In realtà nella passata legislatura si sono messi molti tasselli per costruire un regime, ma l’opera non si è compiuta e non si poteva compiere, vigendo la Costituzione del 48. Sono state costruite tante pentole ma non si riuscivano mai a fare i coperchi perché, all’esito di questi percorsi tortuosi, interveniva la Corte Costituzionale o la magistratura ordinaria e scompigliavano i giochi, restaurando – per quanto possibile – la legalità.
Nella passata legislatura abbiamo vissuto una crisi politica, istituzionale e costituzionale senza precedenti, ma abbiamo anche sperimentato la capacità di resistenza dell’ordinamento democratico, dovuta alla solidità dell’architettura costituzionale che sorregge il pluralismo nel nostro paese.
Se non si è instaurato un regime, è perché la Costituzione del 48 rende impossibile ogni forma di “dittatura della maggioranza”, sebbene – nella sostanza – sia stato proprio questo il progetto politico perseguito da una fazione che si è data anima e corpo per restaurare l’onnipotenza del decisore politico.

» **Obiettivo del compito**: Continua il brano sulla tenuta della Costituzione del 48 nella passata legislatura, partendo subito dopo la sua ultima frase.

» **Dati sulla posizione del bersaglio**:
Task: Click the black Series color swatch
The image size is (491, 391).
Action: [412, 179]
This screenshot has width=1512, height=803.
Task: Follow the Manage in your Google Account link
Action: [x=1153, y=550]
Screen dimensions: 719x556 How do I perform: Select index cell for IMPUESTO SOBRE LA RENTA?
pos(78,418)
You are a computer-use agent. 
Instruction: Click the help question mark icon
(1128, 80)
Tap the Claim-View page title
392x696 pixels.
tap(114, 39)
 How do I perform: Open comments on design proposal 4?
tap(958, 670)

==

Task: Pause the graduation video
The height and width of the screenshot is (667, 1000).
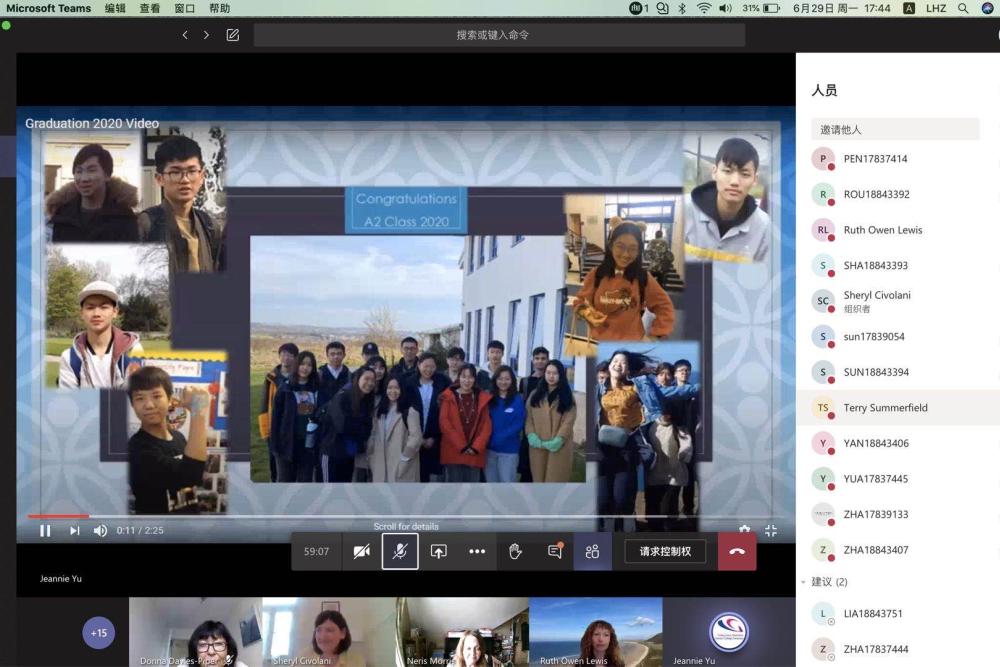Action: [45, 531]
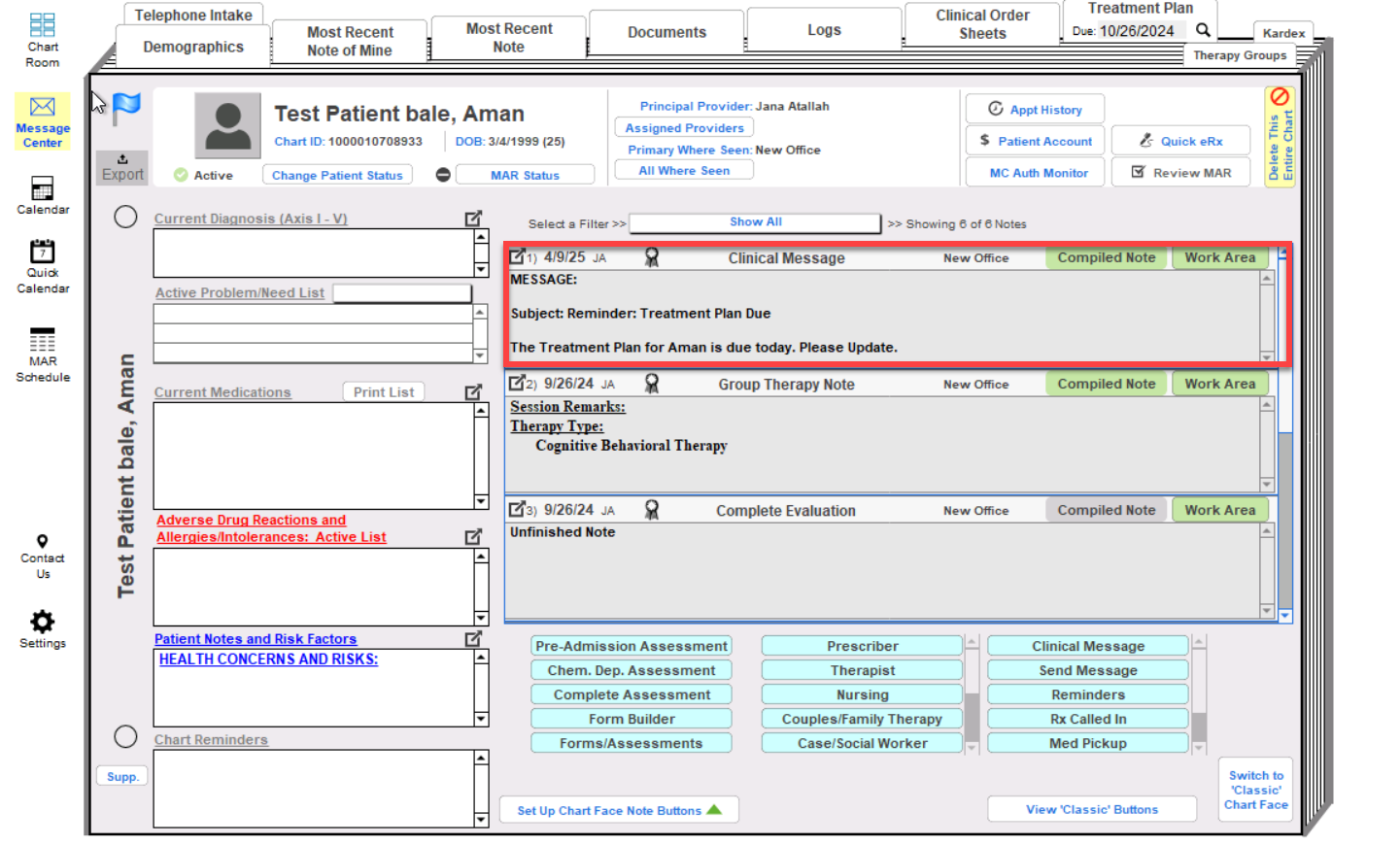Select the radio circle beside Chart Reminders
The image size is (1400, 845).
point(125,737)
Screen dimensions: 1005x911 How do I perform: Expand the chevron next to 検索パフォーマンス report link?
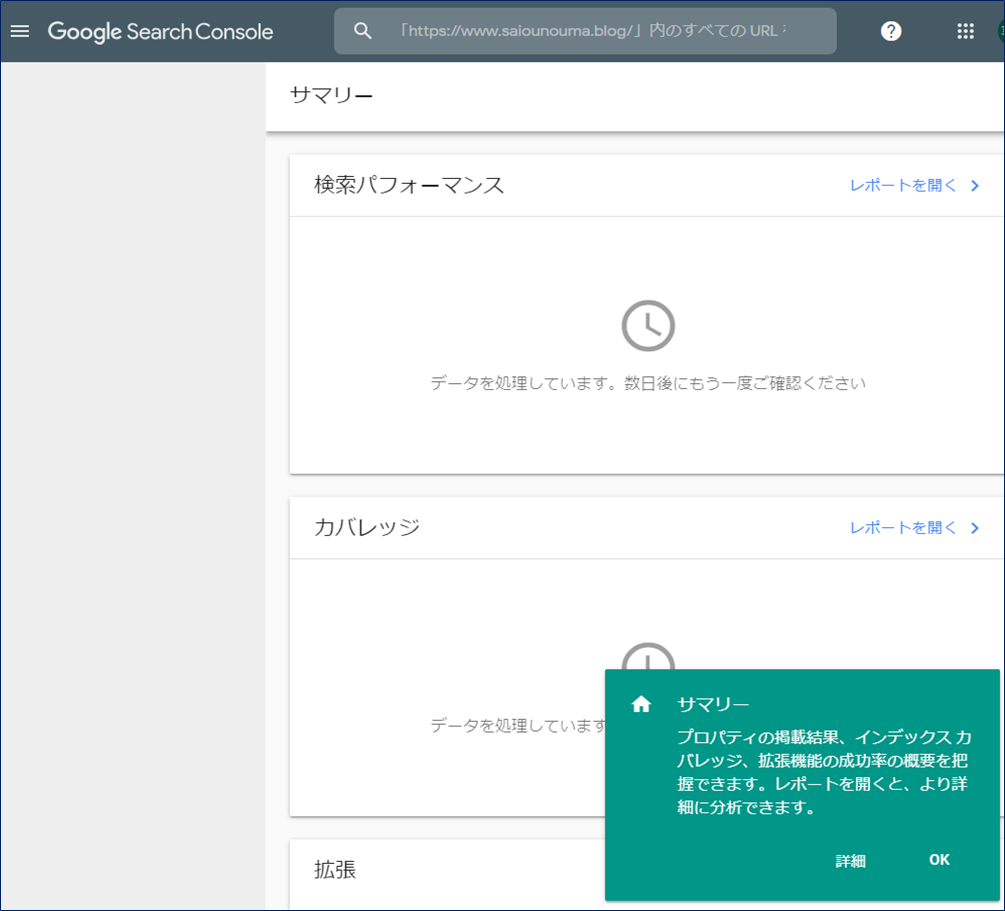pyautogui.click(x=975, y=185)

* * *

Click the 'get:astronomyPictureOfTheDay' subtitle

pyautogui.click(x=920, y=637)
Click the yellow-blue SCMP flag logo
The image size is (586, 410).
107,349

» **Risposta al compito**:
2. L’indipendenza della magistratura, snodo fondamentale del pluralismo istituzionale
Per perseguire questo progetto politico, il primo e più grosso scoglio da superare era rappresentato da quella articolazione insopprimibile del pluralismo istituzionale, rappresentata dal sistema dell’indipendenza della magistratura, che i Costituenti, nella loro saggezza, hanno concepito come effettiva ed insuperabile, prefigurando un sistema di controllo di legalità, diffuso sul territorio, impermeabile ai condizionamenti burocratici, non manipolabile dai vertici politici e non assoggettabile all’indirizzo politico di governo.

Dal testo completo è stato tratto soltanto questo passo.